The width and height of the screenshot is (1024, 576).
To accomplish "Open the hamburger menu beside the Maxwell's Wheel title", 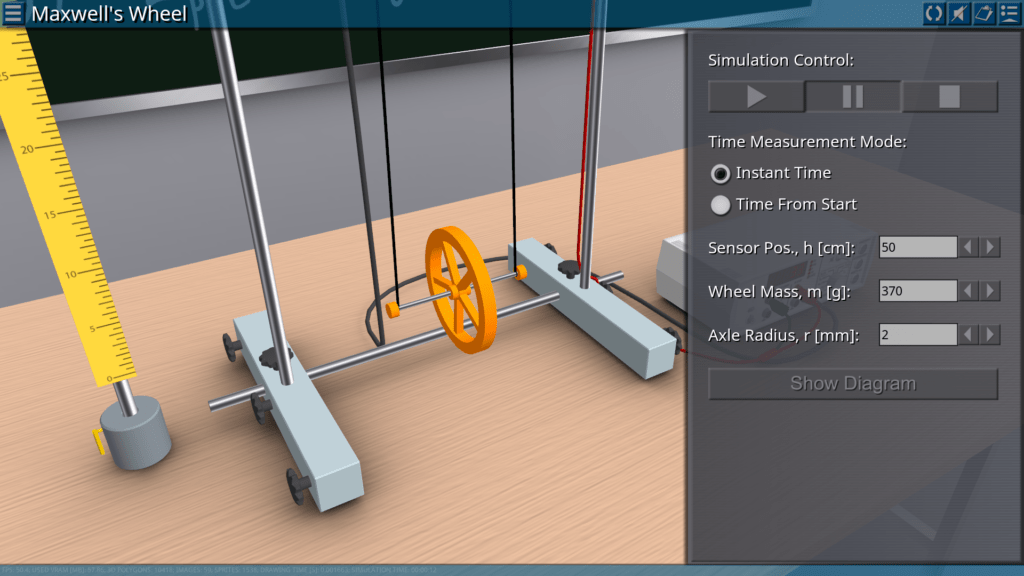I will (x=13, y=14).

---*---

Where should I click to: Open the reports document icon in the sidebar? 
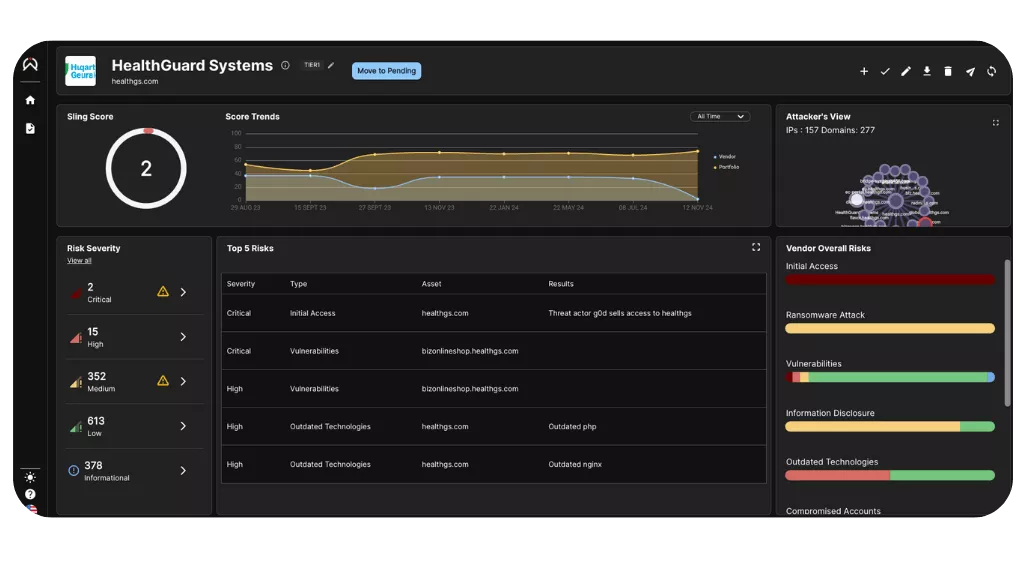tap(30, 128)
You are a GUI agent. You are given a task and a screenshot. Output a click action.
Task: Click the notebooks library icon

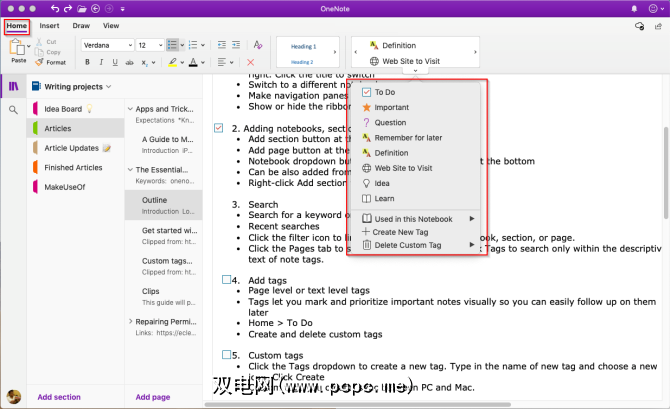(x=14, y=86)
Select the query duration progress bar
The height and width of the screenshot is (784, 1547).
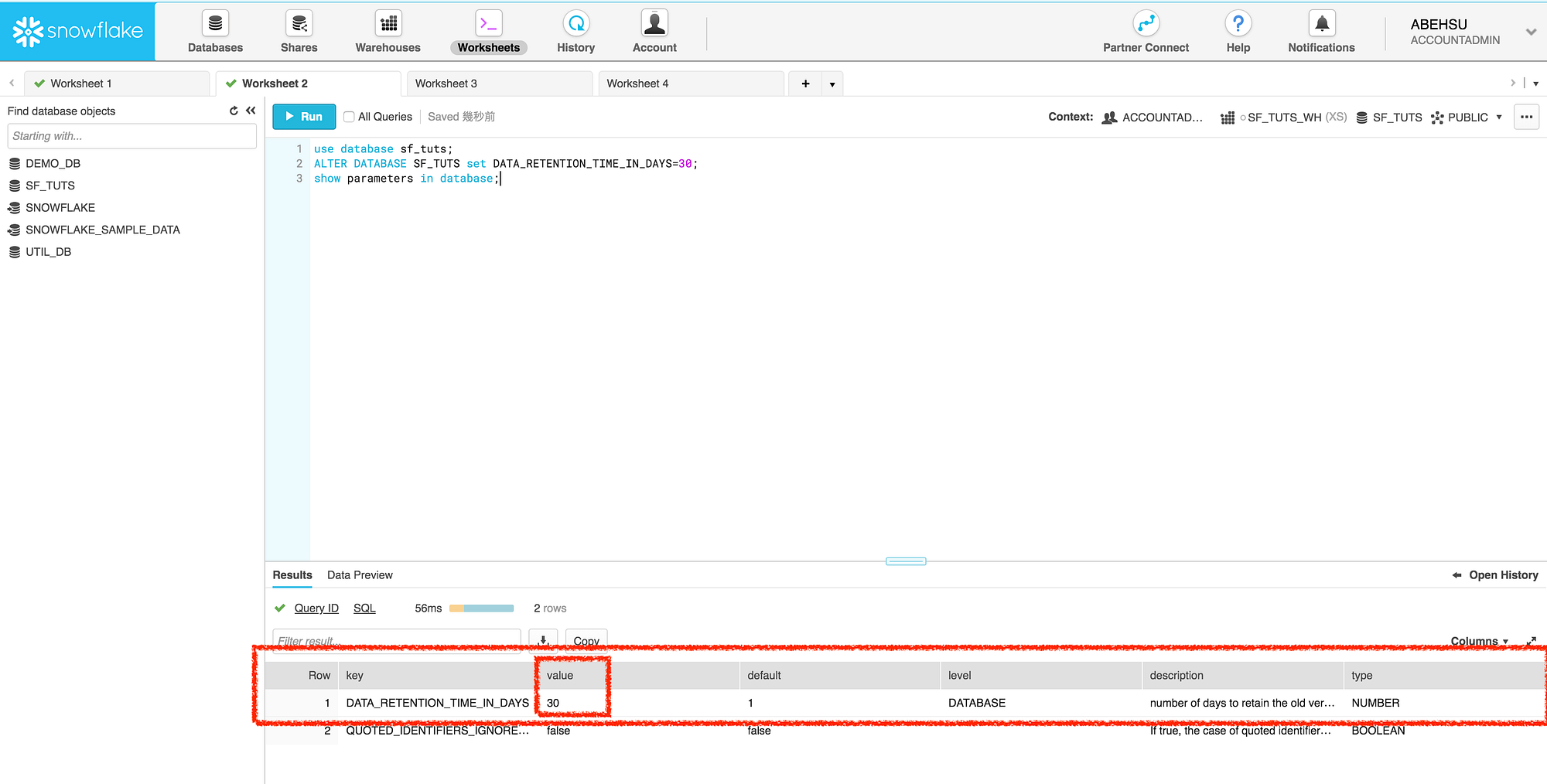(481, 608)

---*---

__What you are asked to do__:
Each line between the one holding "Where should I" and the one holding "Select the query duration progress bar", inclusive, should be copied exactly as it appears above, and pictures should be omitted.

__Response area__:
Where should I click to: Open the reports document icon in the sidebar? 
tap(30, 128)
You are a GUI agent. You are given a task and a screenshot. Output a click action.
Task: Click the notebooks library icon

(x=14, y=86)
Select the query duration progress bar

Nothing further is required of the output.